Records from a dataset →
————————

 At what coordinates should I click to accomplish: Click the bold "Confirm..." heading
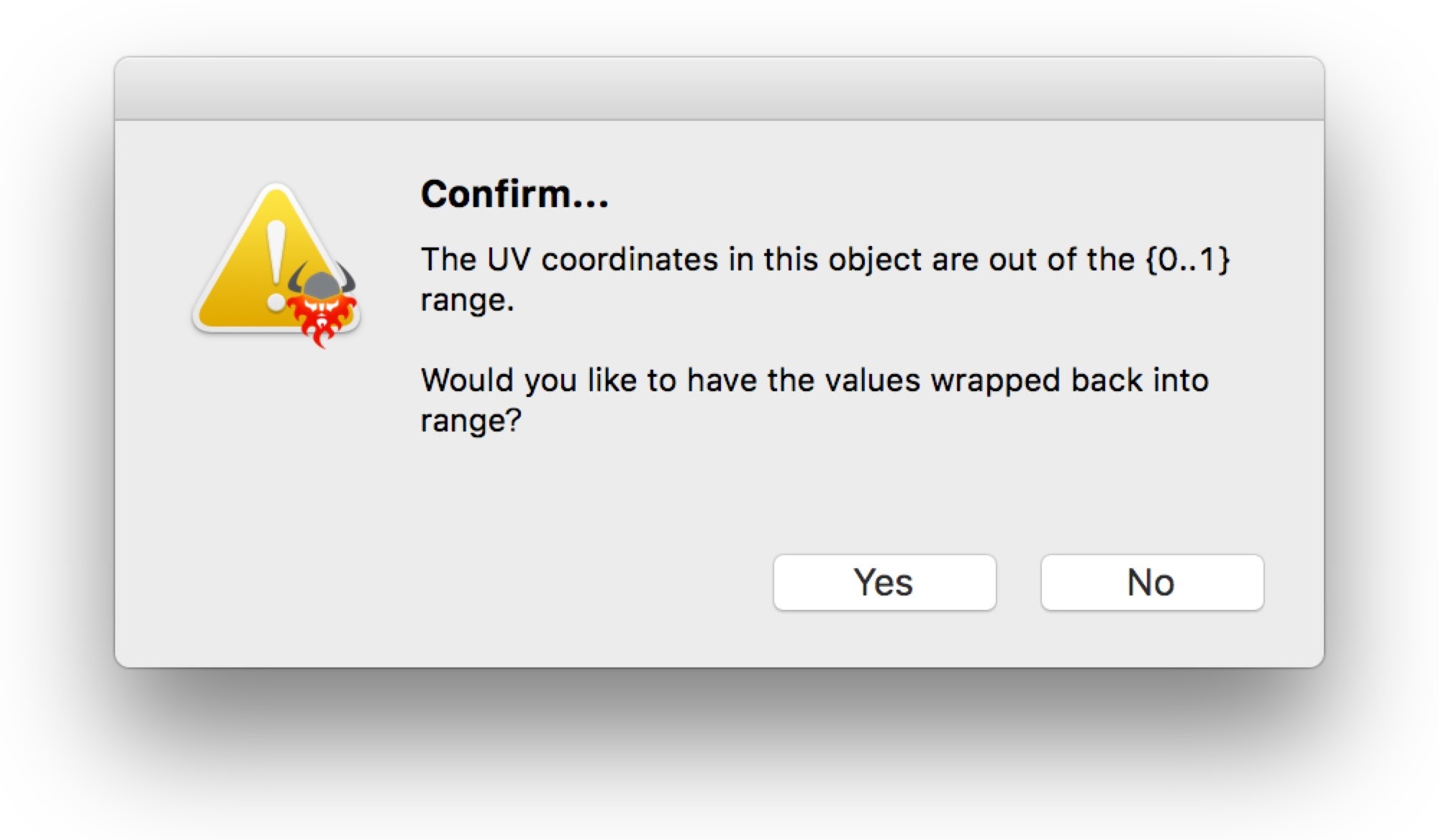(x=514, y=194)
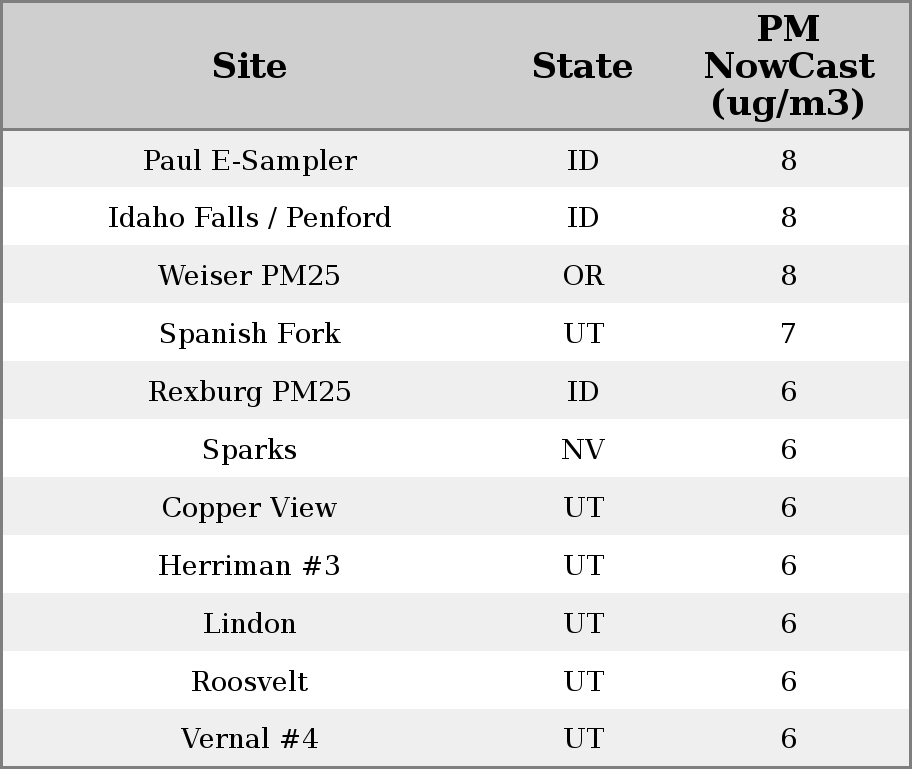This screenshot has width=912, height=769.
Task: Select the Lindon site cell
Action: click(249, 624)
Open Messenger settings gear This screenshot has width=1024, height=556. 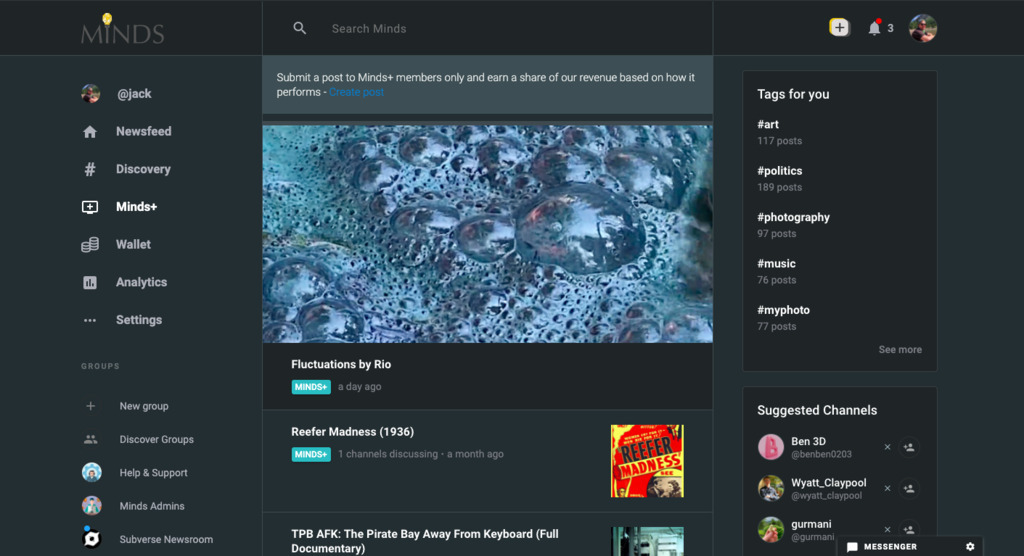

————————

WORK ITEM → For this exercise, return the records above in full and exactly, omitting the images.

SOLUTION TO THE PROBLEM →
 At what coordinates should I click to accomplish: Click the bold "Confirm..." heading
(x=514, y=194)
This screenshot has width=912, height=769.
Task: Select the Lindon site cell
Action: click(249, 624)
Open Messenger settings gear This screenshot has width=1024, height=556. 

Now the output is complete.